Al amplio y distinguido catálogo de guerras que ya tenemos, la guerra contra el terrorismo, la guerra contra las drogas, la guerra contra el SIDA, la guerra contra el tabaco, la guerra contra el narcotráfico, la guerra contra Irak, se adhiere ahora la guerra contra los gordos, guerra a muerte porque se trata de evitar el fallecimiento prematuro de los obesos.
La Organización Mundial de la Salud (OMS), consciente de los riesgos que conlleva el exceso alimentario, alarmada ante el número creciente de gordos en las sociedades ricas del planeta y segura de que sólo una acción radical y profunda puede atacar con éxito la acumulación de grasa, propuso un plan de lucha contra el exceso de peso recomendando entre otras medidas el aumento de los impuestos a las industrias de fabricación de comida rápida y del azúcar.
A la iniciativa le salió su guerrilla. La mal llamada administración Bush reaccionó ante el ataque potencial a algunas ramas manufactureras que además de ofrecer empleo e incrementar producción cosechan cuantiosos votos cada vez que hay elecciones. Con ese elevado espíritu, se adhirió a la guerra contra la gordura, abrazando sus objetivos pero prometiendo una campaña feroz para asegurar que la estrategia sea de estricto carácter individual, sin injerencia del gobierno y –¡Dios quiera!– sin nuevos impuestos.
Esta iniciativa guerrera de la pérdida de peso es un ejemplo admirable del papel que desempeñan en el panorama mundial las organizaciones de las Naciones Unidas y el gobierno de la potencia industrial, política y militar. Se presume que la OMS tiene como fin mejorar la salubridad pública y prevenir los factores que la pongan en riesgo. La acumulación de grasa, con sus efectos nocivos sobre órganos tan importantes como el corazón, es un fenómeno que reclama la acción de la OMS y la guerra que le ha declarado es una actividad apropiada de la organización. Además, el estar involucrada en alguna guerra confiere inmenso prestigio a la entidad que la declare.
En cuanto al gobierno de la potencia, se entiende que tiene como misión mejorar las condiciones de vida de los ciudadanos de Estados Unidos. Al impedir que se les cobren mayores impuestos, cumple con esa función y sale en defensa de la empresa privada. Si logra convencer a los estadounidenses que por su libre albedrío coman menos y hagan más ejercicio, estará promoviendo la iniciativa privada y la libertad de decisión personal que con tanto empeño alienta en casos como el de Irak.

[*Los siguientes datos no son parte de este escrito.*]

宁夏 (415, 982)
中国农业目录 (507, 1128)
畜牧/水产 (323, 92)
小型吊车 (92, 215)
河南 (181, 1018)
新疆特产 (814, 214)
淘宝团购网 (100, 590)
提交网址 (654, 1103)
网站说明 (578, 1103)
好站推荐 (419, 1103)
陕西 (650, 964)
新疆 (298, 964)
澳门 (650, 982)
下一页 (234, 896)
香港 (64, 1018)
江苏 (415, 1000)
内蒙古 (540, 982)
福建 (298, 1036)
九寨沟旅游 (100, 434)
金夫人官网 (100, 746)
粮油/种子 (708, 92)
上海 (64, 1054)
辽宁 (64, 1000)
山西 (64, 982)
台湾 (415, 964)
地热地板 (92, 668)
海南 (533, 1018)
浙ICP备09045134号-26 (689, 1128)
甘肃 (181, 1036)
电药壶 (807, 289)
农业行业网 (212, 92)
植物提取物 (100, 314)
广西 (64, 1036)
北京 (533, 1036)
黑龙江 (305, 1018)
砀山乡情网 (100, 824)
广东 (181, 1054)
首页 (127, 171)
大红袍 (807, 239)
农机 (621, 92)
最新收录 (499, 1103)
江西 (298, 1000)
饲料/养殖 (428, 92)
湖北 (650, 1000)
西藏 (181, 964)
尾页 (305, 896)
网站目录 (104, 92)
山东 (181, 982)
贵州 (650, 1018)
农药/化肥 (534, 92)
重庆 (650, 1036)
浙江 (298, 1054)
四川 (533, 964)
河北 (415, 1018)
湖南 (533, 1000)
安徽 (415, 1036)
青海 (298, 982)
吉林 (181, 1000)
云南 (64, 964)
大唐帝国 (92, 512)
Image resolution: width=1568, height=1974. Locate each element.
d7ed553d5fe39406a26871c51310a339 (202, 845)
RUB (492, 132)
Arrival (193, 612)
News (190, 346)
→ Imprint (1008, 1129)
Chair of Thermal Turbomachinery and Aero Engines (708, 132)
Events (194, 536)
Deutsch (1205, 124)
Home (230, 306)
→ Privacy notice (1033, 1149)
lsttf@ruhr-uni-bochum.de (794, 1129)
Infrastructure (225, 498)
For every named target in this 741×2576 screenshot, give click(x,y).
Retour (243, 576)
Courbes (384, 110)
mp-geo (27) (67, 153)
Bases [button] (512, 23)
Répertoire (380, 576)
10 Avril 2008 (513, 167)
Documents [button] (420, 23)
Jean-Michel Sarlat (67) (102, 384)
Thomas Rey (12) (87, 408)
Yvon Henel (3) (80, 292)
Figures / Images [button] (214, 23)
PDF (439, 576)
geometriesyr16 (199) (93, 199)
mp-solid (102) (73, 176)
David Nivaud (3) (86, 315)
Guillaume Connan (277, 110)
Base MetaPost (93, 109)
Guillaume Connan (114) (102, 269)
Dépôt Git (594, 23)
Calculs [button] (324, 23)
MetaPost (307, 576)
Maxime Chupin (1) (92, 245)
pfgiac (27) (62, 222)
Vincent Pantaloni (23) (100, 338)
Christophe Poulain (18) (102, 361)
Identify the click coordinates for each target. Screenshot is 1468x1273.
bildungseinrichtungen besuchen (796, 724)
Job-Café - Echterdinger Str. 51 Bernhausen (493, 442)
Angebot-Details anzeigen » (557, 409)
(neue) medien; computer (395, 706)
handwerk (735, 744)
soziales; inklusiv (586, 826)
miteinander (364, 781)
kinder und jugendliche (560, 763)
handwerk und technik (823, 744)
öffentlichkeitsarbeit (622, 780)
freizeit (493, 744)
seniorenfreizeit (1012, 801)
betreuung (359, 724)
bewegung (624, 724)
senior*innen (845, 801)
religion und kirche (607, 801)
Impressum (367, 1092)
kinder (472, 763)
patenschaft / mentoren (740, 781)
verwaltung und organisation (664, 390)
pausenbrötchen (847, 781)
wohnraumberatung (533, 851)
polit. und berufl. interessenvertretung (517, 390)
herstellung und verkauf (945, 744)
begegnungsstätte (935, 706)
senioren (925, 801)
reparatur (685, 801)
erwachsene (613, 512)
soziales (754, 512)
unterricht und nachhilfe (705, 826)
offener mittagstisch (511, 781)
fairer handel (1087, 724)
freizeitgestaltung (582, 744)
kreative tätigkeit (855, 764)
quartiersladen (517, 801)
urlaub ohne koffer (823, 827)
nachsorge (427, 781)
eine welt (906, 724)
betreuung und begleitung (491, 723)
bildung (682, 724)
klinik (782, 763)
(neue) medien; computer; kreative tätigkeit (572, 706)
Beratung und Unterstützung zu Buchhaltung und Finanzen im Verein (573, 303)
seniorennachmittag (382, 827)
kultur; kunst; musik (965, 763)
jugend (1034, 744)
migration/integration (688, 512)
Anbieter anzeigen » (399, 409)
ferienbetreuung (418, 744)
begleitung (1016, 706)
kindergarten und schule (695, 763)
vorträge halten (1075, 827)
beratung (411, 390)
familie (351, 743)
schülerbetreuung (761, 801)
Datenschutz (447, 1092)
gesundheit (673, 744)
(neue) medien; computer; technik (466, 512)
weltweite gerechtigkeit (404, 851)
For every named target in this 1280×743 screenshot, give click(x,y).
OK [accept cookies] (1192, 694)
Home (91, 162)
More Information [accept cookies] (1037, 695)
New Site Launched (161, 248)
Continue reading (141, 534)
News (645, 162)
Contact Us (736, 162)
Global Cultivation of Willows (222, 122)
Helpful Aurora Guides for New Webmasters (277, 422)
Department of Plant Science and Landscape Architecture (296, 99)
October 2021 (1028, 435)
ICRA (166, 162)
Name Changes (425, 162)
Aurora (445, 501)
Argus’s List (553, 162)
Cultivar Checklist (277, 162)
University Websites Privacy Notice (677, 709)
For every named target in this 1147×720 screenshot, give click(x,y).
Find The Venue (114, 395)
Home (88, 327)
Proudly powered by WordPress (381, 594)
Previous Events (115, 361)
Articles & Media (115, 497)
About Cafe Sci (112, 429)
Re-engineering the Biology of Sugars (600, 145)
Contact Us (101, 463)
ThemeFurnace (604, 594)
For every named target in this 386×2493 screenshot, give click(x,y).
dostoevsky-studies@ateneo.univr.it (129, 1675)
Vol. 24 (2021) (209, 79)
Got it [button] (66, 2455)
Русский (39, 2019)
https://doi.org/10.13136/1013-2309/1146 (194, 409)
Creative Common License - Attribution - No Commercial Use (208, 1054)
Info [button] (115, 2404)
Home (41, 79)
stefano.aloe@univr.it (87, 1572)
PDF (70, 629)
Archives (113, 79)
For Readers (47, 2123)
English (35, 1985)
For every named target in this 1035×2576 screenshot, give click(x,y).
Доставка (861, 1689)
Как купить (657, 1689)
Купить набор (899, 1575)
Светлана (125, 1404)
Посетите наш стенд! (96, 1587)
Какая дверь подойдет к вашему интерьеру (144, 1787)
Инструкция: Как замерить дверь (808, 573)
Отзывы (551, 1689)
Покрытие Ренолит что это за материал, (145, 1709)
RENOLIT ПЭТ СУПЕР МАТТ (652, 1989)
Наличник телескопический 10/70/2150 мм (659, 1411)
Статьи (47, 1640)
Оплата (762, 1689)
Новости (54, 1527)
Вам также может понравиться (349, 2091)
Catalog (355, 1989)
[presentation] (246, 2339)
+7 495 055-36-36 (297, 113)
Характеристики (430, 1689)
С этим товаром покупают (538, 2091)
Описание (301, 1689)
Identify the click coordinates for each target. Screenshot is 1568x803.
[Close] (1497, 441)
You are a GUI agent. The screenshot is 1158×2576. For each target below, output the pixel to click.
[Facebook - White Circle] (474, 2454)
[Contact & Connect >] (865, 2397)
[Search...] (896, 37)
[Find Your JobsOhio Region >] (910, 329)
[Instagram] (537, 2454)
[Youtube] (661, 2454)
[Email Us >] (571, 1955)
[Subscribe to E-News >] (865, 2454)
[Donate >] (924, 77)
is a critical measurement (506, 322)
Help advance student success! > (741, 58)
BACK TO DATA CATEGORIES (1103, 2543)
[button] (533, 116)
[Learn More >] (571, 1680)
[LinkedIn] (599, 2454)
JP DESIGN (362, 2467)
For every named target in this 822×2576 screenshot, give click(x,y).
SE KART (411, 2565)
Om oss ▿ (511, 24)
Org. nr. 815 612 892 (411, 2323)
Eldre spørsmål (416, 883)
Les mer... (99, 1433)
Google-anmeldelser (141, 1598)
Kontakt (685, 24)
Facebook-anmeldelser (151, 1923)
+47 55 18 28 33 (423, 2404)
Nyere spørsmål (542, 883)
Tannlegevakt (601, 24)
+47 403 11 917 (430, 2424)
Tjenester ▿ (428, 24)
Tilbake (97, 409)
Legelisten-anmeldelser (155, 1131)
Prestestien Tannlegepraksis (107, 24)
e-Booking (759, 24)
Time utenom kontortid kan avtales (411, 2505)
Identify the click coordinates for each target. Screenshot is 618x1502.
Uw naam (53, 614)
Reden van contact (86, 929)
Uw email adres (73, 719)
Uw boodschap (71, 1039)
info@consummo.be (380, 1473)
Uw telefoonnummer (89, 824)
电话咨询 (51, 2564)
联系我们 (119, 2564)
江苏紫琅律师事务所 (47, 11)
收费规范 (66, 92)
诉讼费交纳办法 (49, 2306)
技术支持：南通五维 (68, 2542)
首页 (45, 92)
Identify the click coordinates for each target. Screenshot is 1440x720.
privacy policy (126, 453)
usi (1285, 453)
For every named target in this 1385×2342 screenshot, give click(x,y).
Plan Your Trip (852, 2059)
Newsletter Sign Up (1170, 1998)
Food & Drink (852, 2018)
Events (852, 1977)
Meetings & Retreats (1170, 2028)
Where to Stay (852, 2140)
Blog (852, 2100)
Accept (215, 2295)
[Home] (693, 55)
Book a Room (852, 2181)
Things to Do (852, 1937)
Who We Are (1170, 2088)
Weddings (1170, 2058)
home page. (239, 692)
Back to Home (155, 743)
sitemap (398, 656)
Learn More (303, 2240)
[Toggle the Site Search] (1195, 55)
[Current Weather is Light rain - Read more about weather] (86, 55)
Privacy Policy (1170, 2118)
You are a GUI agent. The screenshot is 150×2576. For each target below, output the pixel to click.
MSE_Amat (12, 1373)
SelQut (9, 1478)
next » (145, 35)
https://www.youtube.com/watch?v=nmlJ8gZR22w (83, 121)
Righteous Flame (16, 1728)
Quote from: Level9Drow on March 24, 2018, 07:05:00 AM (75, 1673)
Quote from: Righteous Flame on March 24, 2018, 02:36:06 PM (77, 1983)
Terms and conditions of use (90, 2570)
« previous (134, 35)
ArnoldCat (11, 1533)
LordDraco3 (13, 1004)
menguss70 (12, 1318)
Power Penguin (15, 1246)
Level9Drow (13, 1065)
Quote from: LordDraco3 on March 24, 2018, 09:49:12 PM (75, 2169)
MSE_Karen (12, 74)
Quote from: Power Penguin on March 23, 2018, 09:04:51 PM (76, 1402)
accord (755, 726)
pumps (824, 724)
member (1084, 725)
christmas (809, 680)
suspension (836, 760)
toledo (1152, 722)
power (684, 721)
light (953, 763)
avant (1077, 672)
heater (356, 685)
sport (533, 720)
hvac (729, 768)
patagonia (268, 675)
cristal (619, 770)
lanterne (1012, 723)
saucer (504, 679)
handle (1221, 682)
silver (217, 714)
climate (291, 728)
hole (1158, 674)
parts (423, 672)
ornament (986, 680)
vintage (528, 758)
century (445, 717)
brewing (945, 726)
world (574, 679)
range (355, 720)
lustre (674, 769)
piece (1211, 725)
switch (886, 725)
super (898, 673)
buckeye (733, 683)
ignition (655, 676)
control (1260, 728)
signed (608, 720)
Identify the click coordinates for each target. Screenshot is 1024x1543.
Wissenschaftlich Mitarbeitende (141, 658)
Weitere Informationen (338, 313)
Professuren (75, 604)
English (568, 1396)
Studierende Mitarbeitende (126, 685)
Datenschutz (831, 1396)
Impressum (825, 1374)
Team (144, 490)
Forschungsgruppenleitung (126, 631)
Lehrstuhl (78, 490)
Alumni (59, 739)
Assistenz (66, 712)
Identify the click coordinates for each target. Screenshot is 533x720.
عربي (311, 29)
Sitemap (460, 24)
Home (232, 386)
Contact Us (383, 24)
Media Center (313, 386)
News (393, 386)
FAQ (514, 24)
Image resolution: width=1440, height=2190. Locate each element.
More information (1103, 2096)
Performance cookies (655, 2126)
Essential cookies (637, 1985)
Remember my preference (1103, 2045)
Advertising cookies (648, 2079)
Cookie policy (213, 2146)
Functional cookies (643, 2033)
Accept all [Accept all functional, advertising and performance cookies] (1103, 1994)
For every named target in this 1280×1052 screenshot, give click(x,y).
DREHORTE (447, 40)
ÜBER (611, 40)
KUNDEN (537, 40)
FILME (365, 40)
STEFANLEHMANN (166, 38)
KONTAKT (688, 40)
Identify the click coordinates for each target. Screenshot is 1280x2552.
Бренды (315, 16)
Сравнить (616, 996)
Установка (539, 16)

Los organismos internacionales existen porque los estados los crean y administran. En muy difícil para una organización multilateral existir en un ambiente unilateral. Una de las características distintivas de la era Bush es la convicción de que es mejor sólo que mal acompañado. La mala compañía son los gobiernos que no comulguen con el pontífice de Washington, en especial los de esa nueva y astuta categoría, “La Vieja Europa”. Resulta, sin embargo, que el individualismo internacional es tan maligno como el local. Por ejemplo, se le aconseja al individuo (y a esa especie de individuo que es la empresa) que la mejor manera de evitar el deterioro del medio ambiente es suponer que no existe, de manera que nadie haga nada para afrontar el tema. En el caso de la obesidad, se recomienda a una sociedad rica, hedonista y enemiga del sacrificio, que coma menos y se ejercite más. Es probable que cada vez haya más gordos y menos gimnasios.
Quizás después de una etapa caracterizada por la desconfianza en los demás y la insolidaridad en las relaciones internacionales, el mundo despierte a la necesidad de practicar la cooperación y el esfuerzo de equipo.